Exercise: Repeat each record below exactly as given.

Input data:

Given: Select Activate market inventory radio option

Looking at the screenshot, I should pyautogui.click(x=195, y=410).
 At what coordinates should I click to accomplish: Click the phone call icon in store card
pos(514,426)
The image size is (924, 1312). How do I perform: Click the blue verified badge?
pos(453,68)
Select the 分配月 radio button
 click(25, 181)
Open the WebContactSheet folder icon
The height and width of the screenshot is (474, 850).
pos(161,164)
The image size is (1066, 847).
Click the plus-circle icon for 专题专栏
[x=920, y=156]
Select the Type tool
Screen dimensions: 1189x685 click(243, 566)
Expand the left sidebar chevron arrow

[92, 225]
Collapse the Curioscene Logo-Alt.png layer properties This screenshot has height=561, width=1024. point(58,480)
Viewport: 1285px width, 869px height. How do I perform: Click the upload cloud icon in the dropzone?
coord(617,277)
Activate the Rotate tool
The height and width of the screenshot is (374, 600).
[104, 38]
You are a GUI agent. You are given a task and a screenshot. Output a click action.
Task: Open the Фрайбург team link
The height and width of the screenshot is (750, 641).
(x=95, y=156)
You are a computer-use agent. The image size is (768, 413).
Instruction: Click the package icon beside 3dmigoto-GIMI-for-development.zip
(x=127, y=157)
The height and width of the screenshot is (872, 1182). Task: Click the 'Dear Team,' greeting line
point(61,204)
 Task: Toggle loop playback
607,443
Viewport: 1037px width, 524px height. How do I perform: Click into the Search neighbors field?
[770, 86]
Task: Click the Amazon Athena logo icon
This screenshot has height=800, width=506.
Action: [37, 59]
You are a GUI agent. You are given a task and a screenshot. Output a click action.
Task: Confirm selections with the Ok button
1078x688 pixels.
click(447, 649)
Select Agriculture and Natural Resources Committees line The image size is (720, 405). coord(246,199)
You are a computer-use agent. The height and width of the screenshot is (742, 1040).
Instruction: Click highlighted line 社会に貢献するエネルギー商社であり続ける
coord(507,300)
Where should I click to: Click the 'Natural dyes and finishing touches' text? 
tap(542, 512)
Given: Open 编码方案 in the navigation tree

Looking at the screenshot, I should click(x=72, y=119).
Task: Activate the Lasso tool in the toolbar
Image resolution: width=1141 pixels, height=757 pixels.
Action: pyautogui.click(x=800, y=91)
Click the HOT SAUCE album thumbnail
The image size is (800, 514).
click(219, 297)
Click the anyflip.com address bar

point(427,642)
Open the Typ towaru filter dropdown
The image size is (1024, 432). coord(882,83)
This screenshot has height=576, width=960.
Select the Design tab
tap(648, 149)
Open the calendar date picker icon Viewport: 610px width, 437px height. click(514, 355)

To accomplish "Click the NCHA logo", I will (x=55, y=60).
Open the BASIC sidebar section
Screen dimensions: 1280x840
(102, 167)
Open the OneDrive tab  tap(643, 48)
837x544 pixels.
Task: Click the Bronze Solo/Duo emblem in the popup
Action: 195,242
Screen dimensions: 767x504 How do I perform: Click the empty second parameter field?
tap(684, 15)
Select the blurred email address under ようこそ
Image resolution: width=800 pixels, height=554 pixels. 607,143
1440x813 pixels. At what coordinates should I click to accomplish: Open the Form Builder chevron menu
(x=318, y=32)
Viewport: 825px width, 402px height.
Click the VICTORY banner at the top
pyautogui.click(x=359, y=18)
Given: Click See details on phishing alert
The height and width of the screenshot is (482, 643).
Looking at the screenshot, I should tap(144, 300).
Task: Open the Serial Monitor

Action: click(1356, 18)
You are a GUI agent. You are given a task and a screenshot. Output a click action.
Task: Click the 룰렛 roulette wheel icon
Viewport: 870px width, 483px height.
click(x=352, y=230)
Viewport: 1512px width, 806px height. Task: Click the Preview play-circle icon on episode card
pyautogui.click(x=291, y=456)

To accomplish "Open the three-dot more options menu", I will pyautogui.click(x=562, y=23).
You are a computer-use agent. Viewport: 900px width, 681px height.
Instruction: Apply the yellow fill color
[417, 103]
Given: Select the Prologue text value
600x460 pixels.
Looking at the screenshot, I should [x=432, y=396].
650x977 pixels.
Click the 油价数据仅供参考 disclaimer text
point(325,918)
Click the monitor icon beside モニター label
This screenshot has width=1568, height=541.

Solution for this task:
Given: Select Activate market inventory radio option

Looking at the screenshot, I should pyautogui.click(x=195, y=410).
 At what coordinates should I click to accomplish: Click the phone call icon in store card
pos(514,426)
The image size is (924, 1312). How do I perform: Click the blue verified badge?
pos(453,68)
Select the 分配月 radio button
 click(25, 181)
Open the WebContactSheet folder icon
The height and width of the screenshot is (474, 850).
pos(161,164)
The image size is (1066, 847).
Click the plus-circle icon for 专题专栏
[x=920, y=156]
Select the Type tool
Screen dimensions: 1189x685 click(243, 566)
Expand the left sidebar chevron arrow

[92, 225]
Collapse the Curioscene Logo-Alt.png layer properties This screenshot has height=561, width=1024. point(58,480)
Viewport: 1285px width, 869px height. How do I perform: Click the upload cloud icon in the dropzone?
coord(617,277)
Activate the Rotate tool
The height and width of the screenshot is (374, 600).
[104, 38]
You are a GUI agent. You are given a task and a screenshot. Output a click action.
Task: Open the Фрайбург team link
The height and width of the screenshot is (750, 641).
(x=95, y=156)
You are a computer-use agent. The image size is (768, 413).
Instruction: Click the package icon beside 3dmigoto-GIMI-for-development.zip
(x=127, y=157)
The height and width of the screenshot is (872, 1182). Task: Click the 'Dear Team,' greeting line
point(61,204)
 Task: Toggle loop playback
607,443
Viewport: 1037px width, 524px height. How do I perform: Click into the Search neighbors field?
[770, 86]
Task: Click the Amazon Athena logo icon
This screenshot has height=800, width=506.
Action: [37, 59]
You are a GUI agent. You are given a task and a screenshot. Output a click action.
Task: Confirm selections with the Ok button
1078x688 pixels.
click(447, 649)
Select Agriculture and Natural Resources Committees line The image size is (720, 405). coord(246,199)
You are a computer-use agent. The height and width of the screenshot is (742, 1040).
Instruction: Click highlighted line 社会に貢献するエネルギー商社であり続ける
coord(507,300)
Where should I click to: Click the 'Natural dyes and finishing touches' text? 
tap(542, 512)
Given: Open 编码方案 in the navigation tree

Looking at the screenshot, I should click(x=72, y=119).
Task: Activate the Lasso tool in the toolbar
Image resolution: width=1141 pixels, height=757 pixels.
Action: pyautogui.click(x=800, y=91)
Click the HOT SAUCE album thumbnail
The image size is (800, 514).
click(219, 297)
Click the anyflip.com address bar

point(427,642)
Open the Typ towaru filter dropdown
The image size is (1024, 432). coord(882,83)
This screenshot has height=576, width=960.
Select the Design tab
tap(648, 149)
Open the calendar date picker icon Viewport: 610px width, 437px height. click(514, 355)

To accomplish "Click the NCHA logo", I will (x=55, y=60).
Open the BASIC sidebar section
Screen dimensions: 1280x840
(102, 167)
Open the OneDrive tab  tap(643, 48)
837x544 pixels.
Task: Click the Bronze Solo/Duo emblem in the popup
Action: 195,242
Screen dimensions: 767x504 How do I perform: Click the empty second parameter field?
tap(684, 15)
Select the blurred email address under ようこそ
Image resolution: width=800 pixels, height=554 pixels. 607,143
1440x813 pixels. At what coordinates should I click to accomplish: Open the Form Builder chevron menu
(x=318, y=32)
Viewport: 825px width, 402px height.
Click the VICTORY banner at the top
pyautogui.click(x=359, y=18)
Given: Click See details on phishing alert
The height and width of the screenshot is (482, 643).
Looking at the screenshot, I should tap(144, 300).
Task: Open the Serial Monitor

Action: click(1356, 18)
You are a GUI agent. You are given a task and a screenshot. Output a click action.
Task: Click the 룰렛 roulette wheel icon
Viewport: 870px width, 483px height.
click(x=352, y=230)
Viewport: 1512px width, 806px height. Task: Click the Preview play-circle icon on episode card
pyautogui.click(x=291, y=456)

To accomplish "Open the three-dot more options menu", I will pyautogui.click(x=562, y=23).
You are a computer-use agent. Viewport: 900px width, 681px height.
Instruction: Apply the yellow fill color
[417, 103]
Given: Select the Prologue text value
600x460 pixels.
Looking at the screenshot, I should [x=432, y=396].
650x977 pixels.
Click the 油价数据仅供参考 disclaimer text
point(325,918)
Click the monitor icon beside モニター label
This screenshot has width=1568, height=541.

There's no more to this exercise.